G: Wie es eben weitergeht bei einer Neuerscheinung, die keinerlei Erfahrung hat, wie der Buchmarkt so läuft. Woher auch? Es stieg mir zu Kopf. Wenn Sie ein Buch wären und jeder würde Sie „Meisterwerk“ nennen, und „epochal“, von „das Buch dieser Generation“ reden, da würden Sie auch glauben, die Sonne scheint Ihnen….ich konnte nicht damit umgehen. Dabei hätten mir die negativen Urteile zu denken geben sollen. Da war zum Beispiel dieser Blogger, Herr Hund, für mich damals ein Herr Sauhund, der meinte, ich wäre ganz nett, aber für diesen Buchpreis…ich habe das nicht ernstgenommen, ich meine, das war nur ein Blogger, und nicht der wichtigste.
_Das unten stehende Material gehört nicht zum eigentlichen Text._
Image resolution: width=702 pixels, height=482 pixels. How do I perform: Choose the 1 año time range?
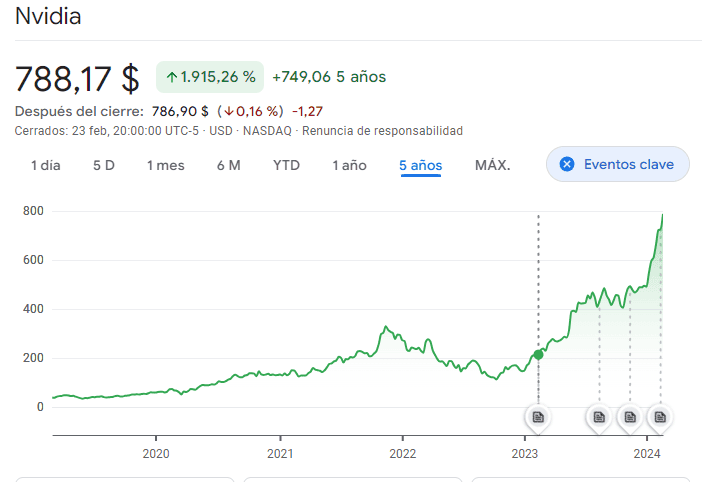[x=349, y=165]
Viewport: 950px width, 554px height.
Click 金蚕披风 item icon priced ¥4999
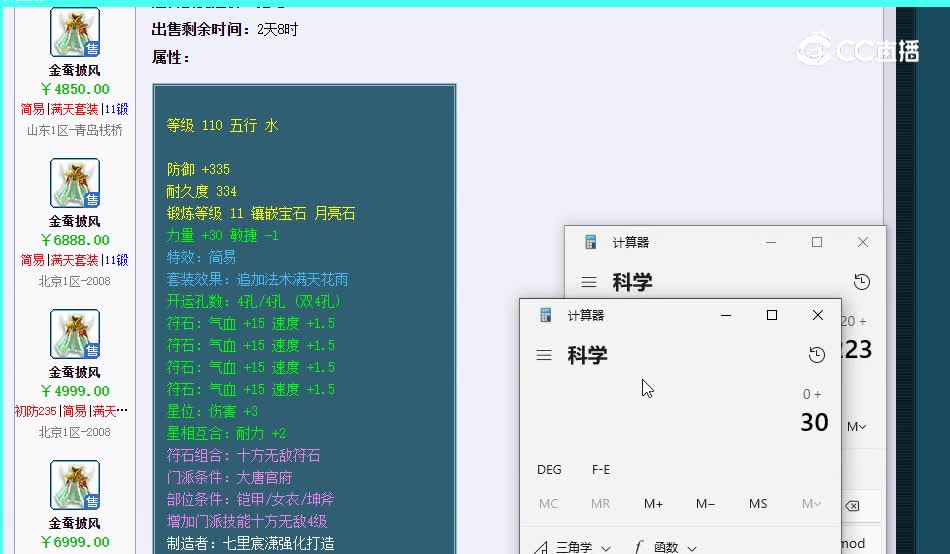75,334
Ich habe also lieber auf die anderen gehört. Ich dachte, ich wäre wirklich so toll. Ich dachte, ich gewinne ganz klar. Da hatte ich gar keine Zweifel.
GG: Und?
G: Ich verlor natürlich, kam nicht mal auf die shortlist, fiel durch bei der Jury.
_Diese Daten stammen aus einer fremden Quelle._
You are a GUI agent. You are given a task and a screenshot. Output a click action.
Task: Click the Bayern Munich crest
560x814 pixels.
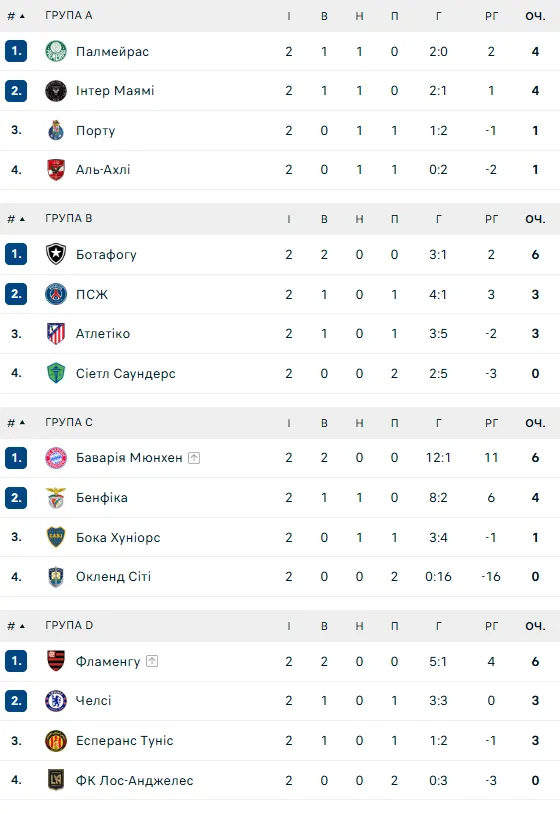pos(56,458)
GG: Das muss ein harter Schlag für Sie gewesen sein.
G: War es auch. Ist es noch. Ich kam nicht auf die shortlist, ich war nicht mehr wichtig. Es gab zwar noch ein paar Vereinzelte, die Tage nach der Wahl, die sagten, der hätte unbedingt raufgemusst, aus bekannten Gründen. Die hatten vorher schon auf mich getippt, ich wurde oft genannt. Aber es wurde dann stiller. Ich geriet ganz langsam in Vergessenheit. Auf einigen wenigen persönlichen Listen tauchte ich noch auf, war noch hier und da das aktuelle Lieblingsbuch, aber ganz schnell gab es neue Listen und neue Lieblingsbücher. Ich war durch-gelesen.
GG: Das muss nicht einfach für Sie gewesen sein.
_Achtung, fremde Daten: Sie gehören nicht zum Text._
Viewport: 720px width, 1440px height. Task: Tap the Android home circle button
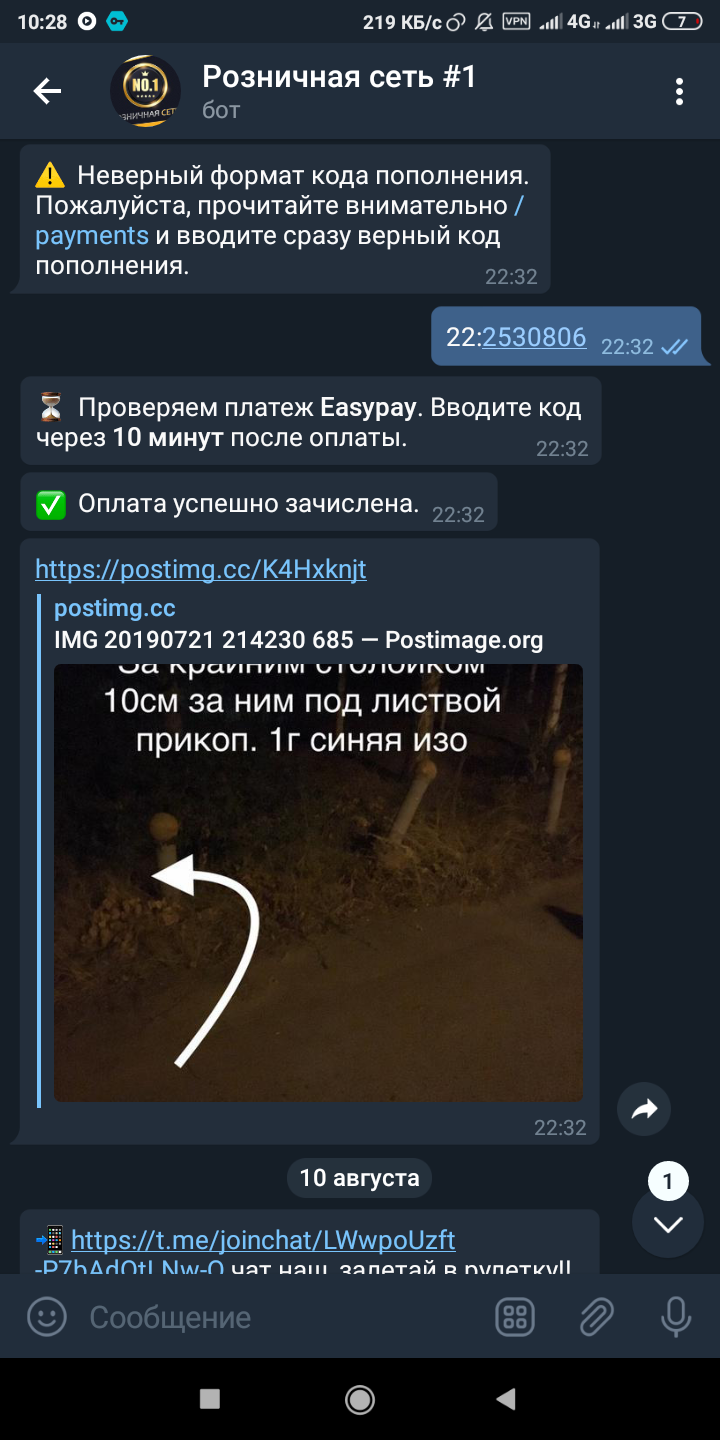pos(360,1398)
G: Sicherlich nicht. Eben noch so wichtig, kurz davor, ganz wichtig zu sein, dann Staubfänger.
GG: Aber das ist es noch nicht?
G: Nein. ich konnte, wie gesagt, mit dem Ruhm, schlecht umgehen, mit seinem Verlust aber noch weniger. Einerseits schielte ich darauf, als Prachtausgabe wieder auf mich aufmerksam zu machen, reich illustriert und nicht ganz billig. Dafür fand sich kein Verlag. Dann erwog ich, verfilmt zu werden. Ich hatte gehört, dass ein Tarantino Alt-Stars wieder zu neuem Ruhm verholfen hatte. So ein Angebot kam aber nicht. Letztlich ließ ich mich als billige Paperback-Ausgabe im Supermarkt verramschen und landete so im Einkaufswagen neben Spülmittel und Kartoffeln, vorwiegend festkochend. Am Ende war ich vergriffen und wurde nicht wieder aufgelegt.
GG: Das ist hart.
G: Das ist nicht das Schlimmste, nicht der Tiefpunkt.
GG: Ach nein.
G: Nein. Das Schlimmste ist, dass mir bewusst wurde, der Ruhm ist nicht das Wichtigste, dass viele einen lesen. dass man es auf die wichtigste Liste, die Bestsellerliste schafft, dass man einen schönen Aufkleber bekommt. Dass Wichtigste hatte ich ganz aus den Augen verloren, bei dem ganzen Rummel.
GG: Und das wäre?
G: Das weiß ich nicht. Ich bin nur ein Buch. Sagen Sie es mir.
(Und an dieser Stelle bin ich aufgewacht. Der restliche Nachmittag war furchtbar. Doch ich erholte mich davon und am Abend las ich noch in einem Buch. Es steht auf einer shortlist. Es ist mir egal. Hoffe ich.)